Search Engine Land » SEO » Content » 7 Ways To Use Splunk For Technical SEO

7 Ways To Use Splunk For Technical SEO

Contributor Eli Schwartz recommends several ways to use Splunk, a tool which can help users derive actionable insights from server logs and other machine data.

Eli Schwartz on January 30, 2015 at 9:10 am | Reading time: 9 minutes

Chat with SearchBot

Anyone with a passion for technical SEO strives to have a deep understanding of a website’s architecture and aims to be very familiar with how Google relates to the URIs on a site.

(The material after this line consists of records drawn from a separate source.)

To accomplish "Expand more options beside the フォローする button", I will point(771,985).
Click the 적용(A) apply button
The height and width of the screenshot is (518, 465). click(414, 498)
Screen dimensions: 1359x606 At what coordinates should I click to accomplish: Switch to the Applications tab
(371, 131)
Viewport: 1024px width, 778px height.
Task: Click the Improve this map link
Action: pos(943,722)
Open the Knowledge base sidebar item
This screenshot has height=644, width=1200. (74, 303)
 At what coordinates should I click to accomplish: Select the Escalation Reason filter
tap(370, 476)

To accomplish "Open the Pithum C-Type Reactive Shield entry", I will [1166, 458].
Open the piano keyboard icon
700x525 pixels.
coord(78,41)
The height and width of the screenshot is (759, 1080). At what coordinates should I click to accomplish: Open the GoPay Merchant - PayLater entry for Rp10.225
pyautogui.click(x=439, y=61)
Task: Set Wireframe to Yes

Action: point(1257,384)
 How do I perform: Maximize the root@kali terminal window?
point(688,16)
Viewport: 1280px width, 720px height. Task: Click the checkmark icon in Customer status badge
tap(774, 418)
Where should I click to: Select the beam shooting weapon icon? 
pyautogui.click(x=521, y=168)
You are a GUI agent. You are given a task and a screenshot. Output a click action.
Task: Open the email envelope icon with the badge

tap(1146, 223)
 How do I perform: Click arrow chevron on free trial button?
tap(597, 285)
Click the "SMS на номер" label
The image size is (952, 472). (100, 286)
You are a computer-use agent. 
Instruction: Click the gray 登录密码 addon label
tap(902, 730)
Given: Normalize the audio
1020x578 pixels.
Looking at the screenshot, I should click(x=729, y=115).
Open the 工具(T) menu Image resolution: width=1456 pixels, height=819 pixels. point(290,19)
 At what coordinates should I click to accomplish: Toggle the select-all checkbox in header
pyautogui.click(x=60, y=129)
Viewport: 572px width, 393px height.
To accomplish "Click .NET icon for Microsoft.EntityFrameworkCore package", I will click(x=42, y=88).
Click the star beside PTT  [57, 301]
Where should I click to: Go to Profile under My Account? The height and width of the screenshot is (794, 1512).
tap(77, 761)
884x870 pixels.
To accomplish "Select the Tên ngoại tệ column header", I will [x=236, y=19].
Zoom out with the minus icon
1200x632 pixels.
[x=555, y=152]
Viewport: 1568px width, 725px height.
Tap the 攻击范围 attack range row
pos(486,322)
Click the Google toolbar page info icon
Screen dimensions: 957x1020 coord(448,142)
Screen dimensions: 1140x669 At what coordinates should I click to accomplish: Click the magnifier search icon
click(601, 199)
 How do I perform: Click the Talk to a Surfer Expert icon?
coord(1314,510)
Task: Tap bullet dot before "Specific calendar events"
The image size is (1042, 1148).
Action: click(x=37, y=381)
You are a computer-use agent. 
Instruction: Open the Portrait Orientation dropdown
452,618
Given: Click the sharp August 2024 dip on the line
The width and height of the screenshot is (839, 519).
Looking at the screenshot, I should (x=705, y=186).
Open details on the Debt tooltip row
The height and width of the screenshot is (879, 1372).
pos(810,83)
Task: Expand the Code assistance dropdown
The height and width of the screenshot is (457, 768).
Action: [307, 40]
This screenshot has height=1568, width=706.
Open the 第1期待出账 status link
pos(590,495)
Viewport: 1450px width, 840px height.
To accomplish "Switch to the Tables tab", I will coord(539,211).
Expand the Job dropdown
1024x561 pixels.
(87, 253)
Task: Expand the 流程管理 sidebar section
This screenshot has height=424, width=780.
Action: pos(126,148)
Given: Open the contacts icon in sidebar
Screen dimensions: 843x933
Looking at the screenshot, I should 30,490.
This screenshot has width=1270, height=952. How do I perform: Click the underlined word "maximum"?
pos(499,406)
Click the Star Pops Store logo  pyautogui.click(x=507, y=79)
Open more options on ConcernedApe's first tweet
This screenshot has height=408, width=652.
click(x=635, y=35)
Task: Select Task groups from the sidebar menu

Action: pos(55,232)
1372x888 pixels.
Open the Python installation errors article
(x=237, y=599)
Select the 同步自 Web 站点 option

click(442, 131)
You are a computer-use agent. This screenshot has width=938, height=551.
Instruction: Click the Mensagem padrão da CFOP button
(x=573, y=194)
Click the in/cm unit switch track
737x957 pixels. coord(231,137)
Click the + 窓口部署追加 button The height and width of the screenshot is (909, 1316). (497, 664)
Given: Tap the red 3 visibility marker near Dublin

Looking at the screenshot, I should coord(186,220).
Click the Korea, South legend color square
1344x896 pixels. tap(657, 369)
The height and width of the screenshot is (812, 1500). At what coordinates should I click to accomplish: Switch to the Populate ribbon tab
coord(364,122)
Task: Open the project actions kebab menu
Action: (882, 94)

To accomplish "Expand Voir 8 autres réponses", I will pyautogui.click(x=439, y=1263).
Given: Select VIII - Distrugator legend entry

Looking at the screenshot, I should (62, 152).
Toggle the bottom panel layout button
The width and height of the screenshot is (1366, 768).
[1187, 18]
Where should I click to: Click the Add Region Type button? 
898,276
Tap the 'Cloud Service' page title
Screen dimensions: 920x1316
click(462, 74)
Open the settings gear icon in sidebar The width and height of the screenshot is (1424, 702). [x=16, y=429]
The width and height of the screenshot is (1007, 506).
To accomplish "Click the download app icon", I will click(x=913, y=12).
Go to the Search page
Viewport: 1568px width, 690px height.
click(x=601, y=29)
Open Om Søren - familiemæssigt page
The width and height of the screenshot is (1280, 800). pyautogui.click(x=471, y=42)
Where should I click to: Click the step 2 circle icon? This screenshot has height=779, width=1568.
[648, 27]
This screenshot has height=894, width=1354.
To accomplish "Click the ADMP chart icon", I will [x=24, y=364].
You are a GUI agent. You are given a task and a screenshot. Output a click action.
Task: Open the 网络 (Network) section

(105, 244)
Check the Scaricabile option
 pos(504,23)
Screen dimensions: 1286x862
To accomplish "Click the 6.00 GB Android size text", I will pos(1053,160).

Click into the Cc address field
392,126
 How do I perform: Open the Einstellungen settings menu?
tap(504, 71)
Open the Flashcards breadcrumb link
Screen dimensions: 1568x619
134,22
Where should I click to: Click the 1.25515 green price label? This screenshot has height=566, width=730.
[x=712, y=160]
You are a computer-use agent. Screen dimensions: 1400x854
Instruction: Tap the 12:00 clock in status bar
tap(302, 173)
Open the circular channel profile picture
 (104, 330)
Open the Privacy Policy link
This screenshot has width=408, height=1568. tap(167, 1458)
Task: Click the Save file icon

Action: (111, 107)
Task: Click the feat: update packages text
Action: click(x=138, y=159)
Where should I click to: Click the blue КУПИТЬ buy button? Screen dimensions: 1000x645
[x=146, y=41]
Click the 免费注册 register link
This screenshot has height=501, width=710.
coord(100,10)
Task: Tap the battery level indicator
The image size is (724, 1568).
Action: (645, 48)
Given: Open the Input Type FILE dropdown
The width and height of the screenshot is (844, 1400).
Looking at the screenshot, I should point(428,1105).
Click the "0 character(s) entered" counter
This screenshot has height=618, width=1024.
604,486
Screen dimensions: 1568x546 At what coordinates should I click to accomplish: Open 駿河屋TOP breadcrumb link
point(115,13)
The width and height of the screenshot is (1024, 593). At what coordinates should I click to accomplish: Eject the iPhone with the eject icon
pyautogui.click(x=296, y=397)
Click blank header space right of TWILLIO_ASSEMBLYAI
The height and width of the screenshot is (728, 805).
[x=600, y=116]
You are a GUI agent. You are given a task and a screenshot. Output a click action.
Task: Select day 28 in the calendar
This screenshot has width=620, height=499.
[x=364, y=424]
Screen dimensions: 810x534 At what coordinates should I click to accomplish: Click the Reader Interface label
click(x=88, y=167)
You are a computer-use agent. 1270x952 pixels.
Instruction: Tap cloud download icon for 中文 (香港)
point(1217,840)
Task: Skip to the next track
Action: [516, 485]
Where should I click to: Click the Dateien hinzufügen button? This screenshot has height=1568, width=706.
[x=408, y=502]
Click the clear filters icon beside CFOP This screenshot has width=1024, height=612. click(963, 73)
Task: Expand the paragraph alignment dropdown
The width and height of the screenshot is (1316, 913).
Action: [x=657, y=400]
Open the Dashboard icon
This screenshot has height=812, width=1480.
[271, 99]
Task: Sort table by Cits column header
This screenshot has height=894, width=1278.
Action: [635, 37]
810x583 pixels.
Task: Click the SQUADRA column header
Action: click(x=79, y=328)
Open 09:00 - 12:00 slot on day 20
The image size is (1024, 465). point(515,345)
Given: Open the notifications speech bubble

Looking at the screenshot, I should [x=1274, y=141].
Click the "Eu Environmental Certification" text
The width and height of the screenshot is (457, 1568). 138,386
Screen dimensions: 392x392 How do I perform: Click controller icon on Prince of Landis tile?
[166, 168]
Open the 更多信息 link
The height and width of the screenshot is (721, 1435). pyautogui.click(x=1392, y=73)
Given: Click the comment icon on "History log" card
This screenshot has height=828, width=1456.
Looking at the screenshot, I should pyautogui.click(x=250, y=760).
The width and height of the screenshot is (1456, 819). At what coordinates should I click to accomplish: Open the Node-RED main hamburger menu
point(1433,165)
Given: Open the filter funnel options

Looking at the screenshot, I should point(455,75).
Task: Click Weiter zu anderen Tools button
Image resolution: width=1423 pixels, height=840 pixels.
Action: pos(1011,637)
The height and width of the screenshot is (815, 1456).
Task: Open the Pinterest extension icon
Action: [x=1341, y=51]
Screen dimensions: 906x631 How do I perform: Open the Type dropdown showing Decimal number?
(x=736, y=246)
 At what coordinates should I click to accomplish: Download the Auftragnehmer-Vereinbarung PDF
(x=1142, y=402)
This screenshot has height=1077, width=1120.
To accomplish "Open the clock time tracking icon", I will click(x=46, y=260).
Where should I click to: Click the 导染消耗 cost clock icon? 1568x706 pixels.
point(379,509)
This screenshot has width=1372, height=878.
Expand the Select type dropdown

In my quest to be the best technical SEO I can be, I have discovered that by spending time doing deep analysis of site access logs, I can learn a great deal about how search engines understand the site. To that end, my favorite tool for this task is Splunk.

Splunk is a fantastic hosted or cloud-based tool that allows you to parse large amounts of data quickly and easily to make important decisions. If you have ever tried sorting 10,000 rows in an Excel spreadsheet, you will understand the need for a tool like Splunk. For many websites, the free version of Splunk, which allows you to upload 500 MB per day, should be more than enough for you to analyze your site access logs.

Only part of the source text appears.